Тот, кто забывает о правлениях добродетельных государей прежних лет и не хочет знать о бедствиях народа и несчастьях страны, тот, кто думает только об упражнениях в изящном и почитает то за благо, тот, кто почитает мир тесным для себя — сей муж нехорош. «Обходись тем, что есть у тебя — от одежды с шапкой до коня с повозкой. Не ищи изящества», — так наставлял в своём завещании Фудзивара Моросукэ. А отрёкшийся от престола государь Дзюнтоку, говоря о делах дворцовых, писал так: «Одеждам государя надлежит быть простыми».
Тот муж, кто преуспел во всём остальном, но несовершенен в любви, поистине ужасен — подобен драгоценной чаше без дна.
Рукава влажны от росы, блуждает неизвестно где, на сердце неспокойно — а вдруг родители заругают или люди взглянут недобро… Сердце клонится то туда, то сюда, а ночи проводит всё равно в одиночестве и спит вполглаза… Это человек достойный. И всё же не стоит переходить все границы и быть женщинам лёгкой добычей.

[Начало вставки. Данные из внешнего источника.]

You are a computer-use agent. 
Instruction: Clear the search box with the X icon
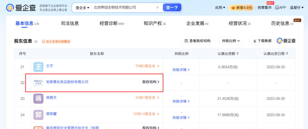pyautogui.click(x=157, y=8)
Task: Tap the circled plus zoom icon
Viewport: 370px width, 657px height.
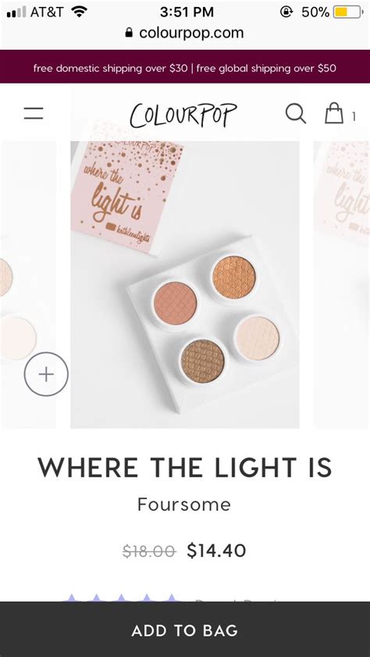Action: (x=46, y=374)
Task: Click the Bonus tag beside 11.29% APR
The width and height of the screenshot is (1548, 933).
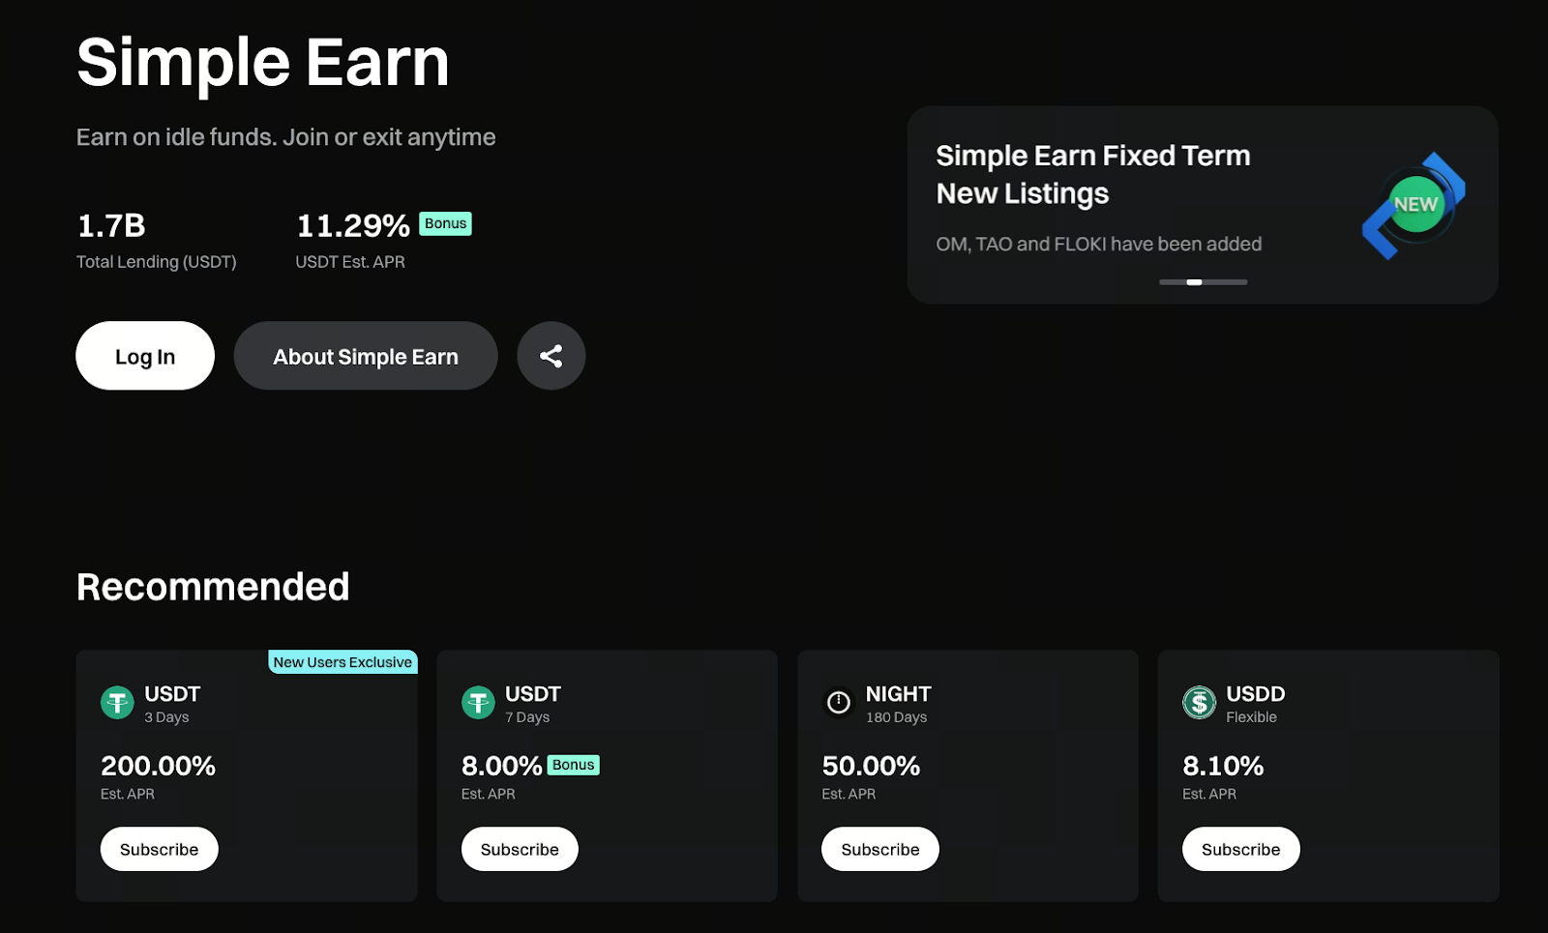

Достоин восхищения тот муж, кто помнит о мире ином и не сворачивает с пути, указанного Буддой.
Что до человека, который погружён в переживания своих бед, то ему лучше бы не бриться наголо, а затворить ворота, чтобы никто и не знал — здесь он или нет; лучше бы ему проводить дни и ночи, ничего не ожидая. Следует помнить о Минамото Акимото, который сказал как-то, что желает, преступления не совершив, любоваться луной в местах отдалённых и захолустных.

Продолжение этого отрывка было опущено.